→ **GIVEN PROBLEM 1**
In the Joplin storm account, what did the writer stop to buy on the drive home?
→ **GIVEN PROBLEM 2**
According to the Joplin storm account, why did the writer wish the clouds to the west were less far north? Answer in one to three sentences.

→ **GIVEN TEXT**
|Joplin's Spirit Tree, May 22, 2012|
I stepped out of the movie theater on May 22nd, and looked to the west. The sky above me was clear and thin, but to the west, a wall of bruised clouds stood. I walked to the car, a little disappointed; the movie hadn't been to my liking. And those clouds looked more northerly than I wished they would be -- we needed rain, and a storm would boost my spirits.
I drove home, stopping first for milk at my favorite tiny grocery. At the register, I listened. You guys should hurry home, the radio said a big storm's headed this way. It's looking pretty freaky out there. Outside again, I searched the sky. The light had changed colors -- instead of warm, early evening sun, there was a sickly, greenish film. But the clouds still seemed too far north. Wind tugged at my hair. Maybe so, I thought. Maybe we'll get a storm after all.
Later, I heated leftovers in the microwave and sat the kids down at the table. We picked at our food. I encouraged bites while the wind gushed through open windows. The sirens went off. We glanced again at the sky, interested. There was nothing. No rain, no thunder, no storm.
Then, the lights went dark, and the hail began to fall.
"We were watching the news. The radar kept flashing in the bottom corner, and the newscasters were calm, giving instructions, warning about the possibility for tornadoes. Then, they cut to the video camera from the tower. On the screen, everyone saw the funnel cloud. It was huge and black and right there. The anchor -- that girl, you remember? The pretty, young one? -- she started yelling into the camera Seek cover IMMEDIATELY. There is a LARGE tornado on the west side of Joplin, TAKE COVER. Her voice was shaking. She was panicking, and so were we. The station's signal cut out then, and we ran downstairs to the shelter. My little boy was throwing up and crying; he saw the tornado before the screen went blank."

→ **DATASET SECTION**
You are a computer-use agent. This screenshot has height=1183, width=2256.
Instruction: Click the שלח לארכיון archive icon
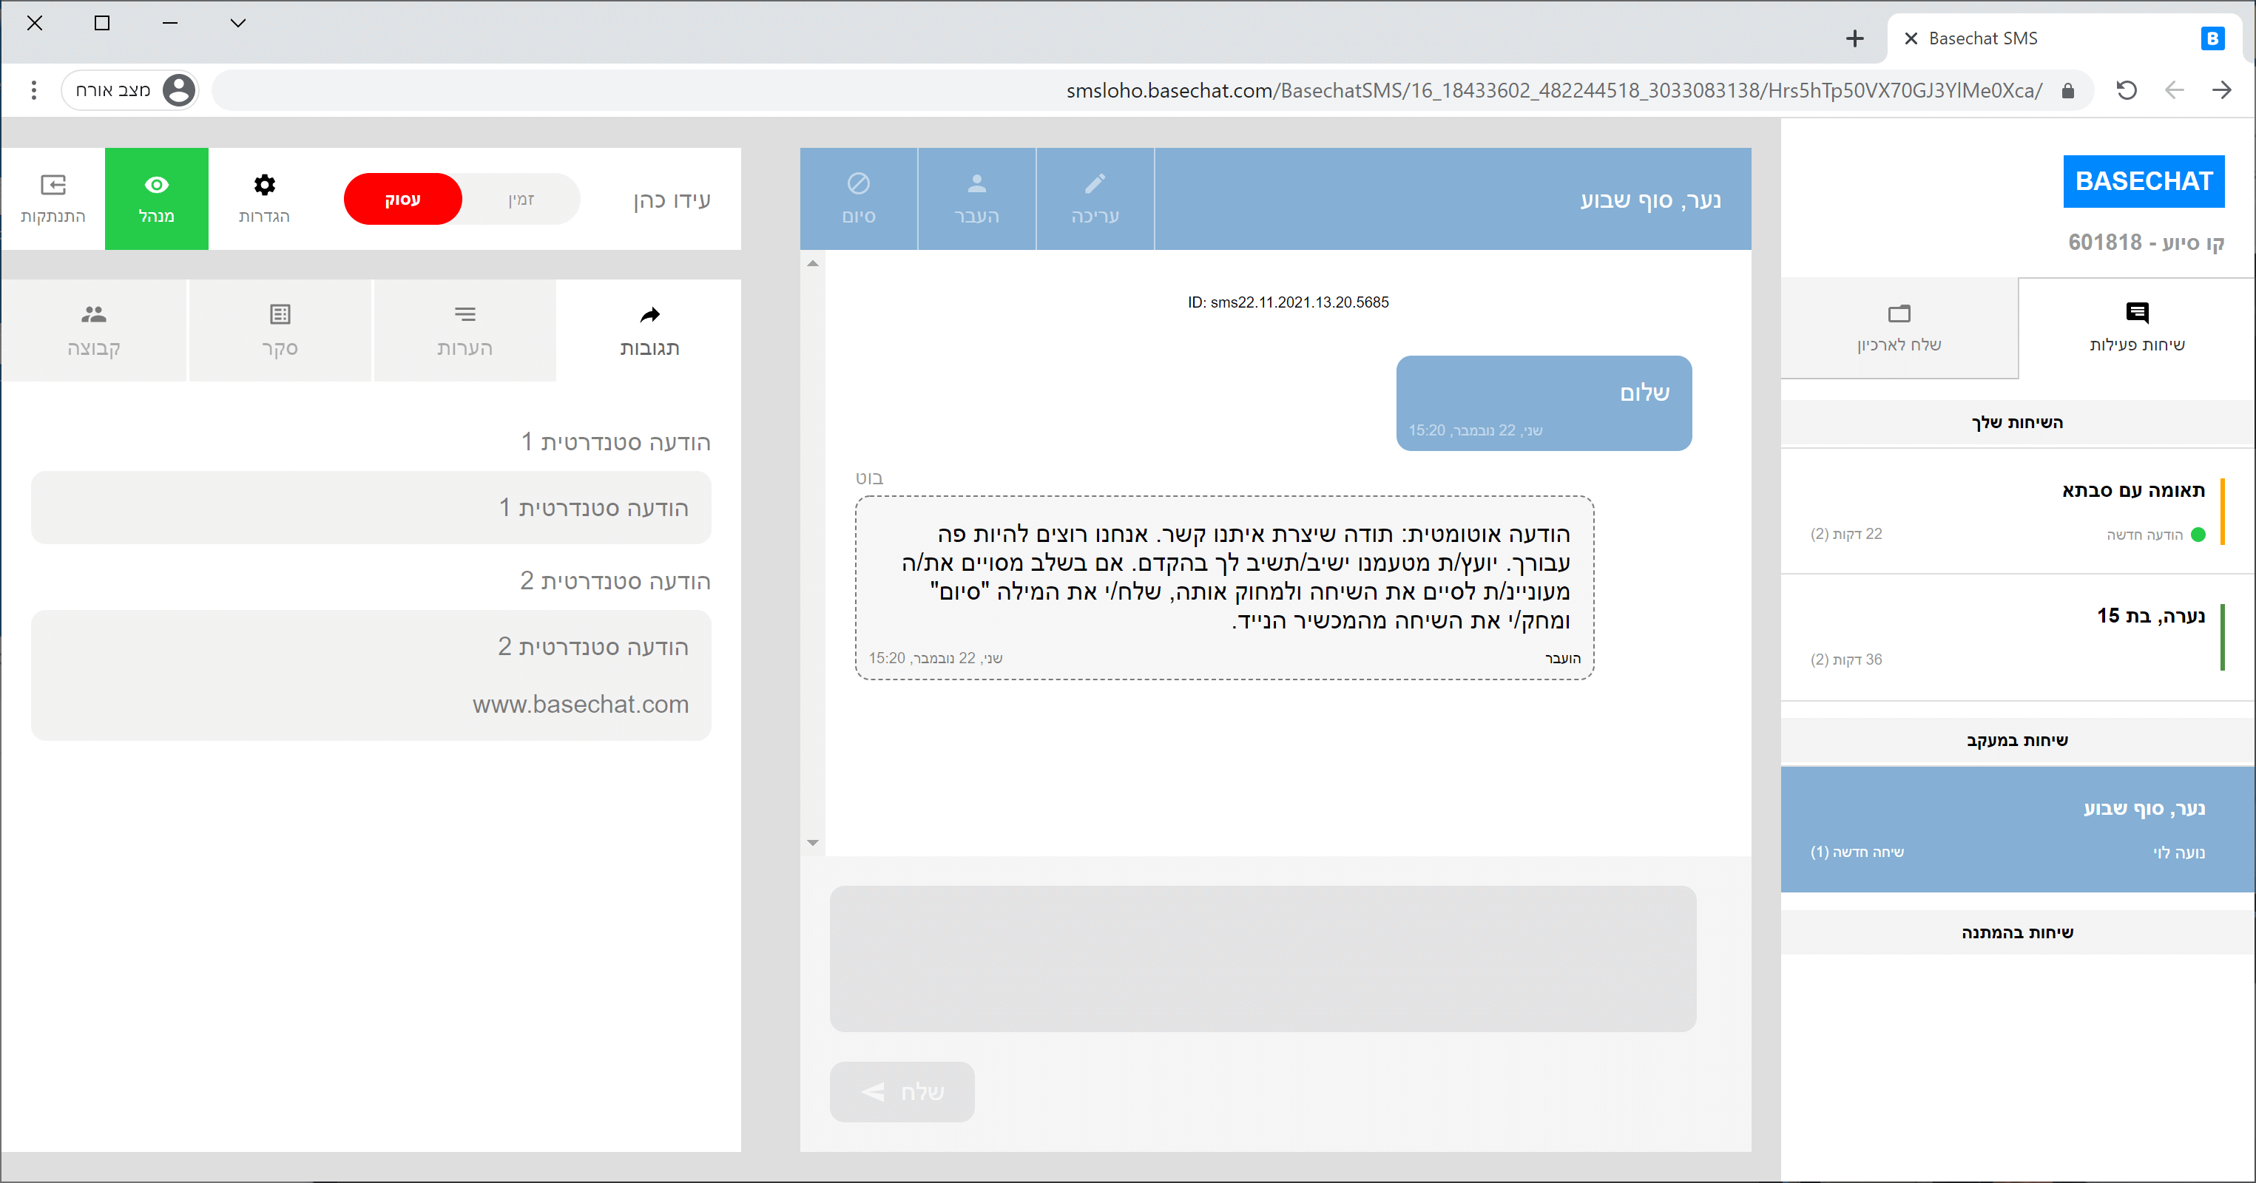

→ **EXERCISE OUTPUT 1**
Milk.

→ **EXERCISE OUTPUT 2**
The writer wanted a storm to come their way because they needed rain. A storm would also boost the writer's spirits.